Errors that can occur during Meiosis
Meiosis results in the reduction of chromosome numbers by half during cell division and this is essential in reproduction to ensure constant chromosome numbers in the offspring. However, its indispensable role in reproduction poses a great risk because any alteration in the genetic makeup of the parents is transmitted to the filial generations. This paper is purposely documented to discuss the errors that can occur during meiosis and provide the corresponding genetic changes and disorders.
The first stage of meiosis that involves DNA replication is prone to copying errors. The DNA replication errors result into disruption of gene sequences and the ultimate consequence is mutation of the genetic components. Mutations alter the final protein structures and hence, their functions also changes. Therefore, the mutations can lead to harmful effects or latent outcomes. An example of a DNA replication stage error disorder is the sickle-cell anemia. Hoban, Cost, Mendel, Romero, Kaufman, Joglekar, Ho, Lumaquin, Gray, Lill, and Cooper (2015) opine that the essential feature of sickle-cell disease is a single point gene mutation in the codon number seven of the β-globin gene sequence (p. 2597). The point mutation results in different protein structures that alter the functional components of hemoglobin. According to Voskaridou (2014), the point gene mutation results in the substitution of the glutamic acid residue with a valine residue in the β-globin chain that leads to the formation of the sickle Hemoglobin, HbS (p. 60). This assertion depicts that the initial alteration in genetic sequence during DNA replication can lead to sickle cell disease due to amino acid substitution. The associated symptoms for sickle-cell anemia include acute renal failure, ophthalmologic complications, and fever-infections.

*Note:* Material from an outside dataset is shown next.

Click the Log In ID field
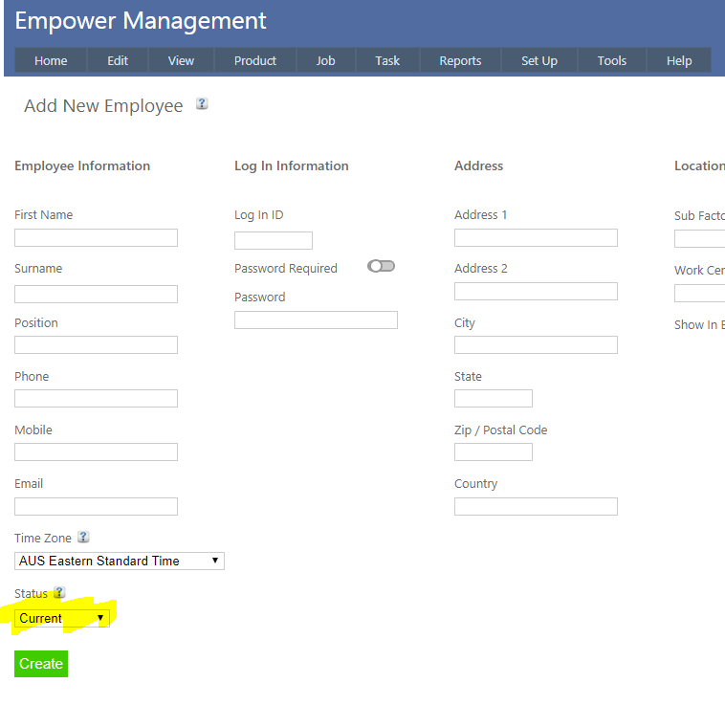725x705 pixels. tap(273, 241)
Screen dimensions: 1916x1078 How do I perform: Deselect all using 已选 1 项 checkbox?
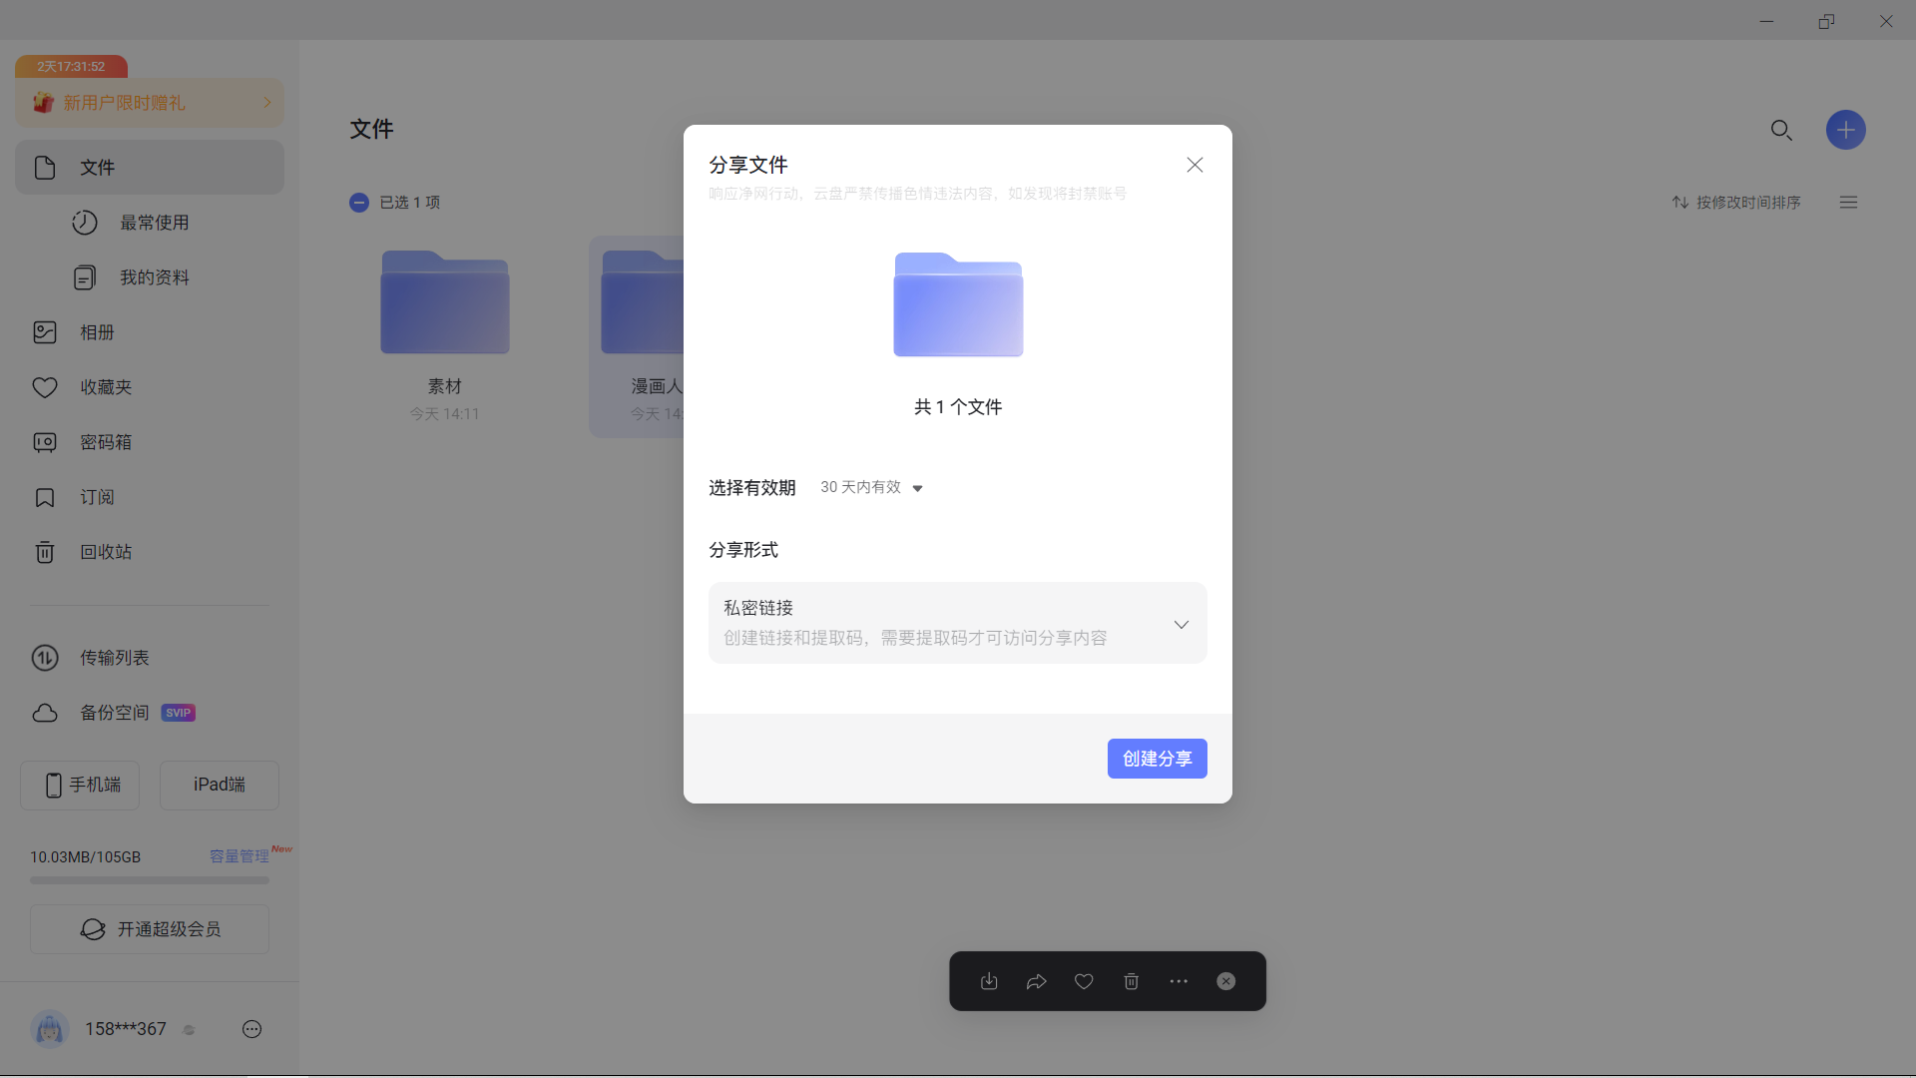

Genetic errors can also during the recombination phase of meiosis. Homologous chromosomes exchange their genetic materials during the recombination phase. Baudat, Imai, and de Massy (2013) posit that the exchange of the genetic materials between homologous chromosomes during recombination contributes to the transmission transformed combinations of the linked alleles (p. 794). The homologous chromosomes align and pair exactly before, breaking, exchanging DNA portions, and rejoining. However, it is evident that there are errors that might result during the exchange of the genetic materials. Homologous chromosomes can misalign and the result would be one daughter cell have an extra chromosome while the other daughter cell would miss a chromosome leading to loss of some genetic material. The daughter cell with extra chromosome will have an over-expression of the genes located within the extra chromosome. Absence of meiotic recombination is as well an error of clinical significance. According to Tempest (2011), it is significance to apprehend achiasmate bivalents because lack of recombination foci result to sperm aneuploidy and consequent male infertility (p. 95). The sperm aneuploidy results to male infertility because there is mitigation of sperm production following the destruction of the abnormal sperms.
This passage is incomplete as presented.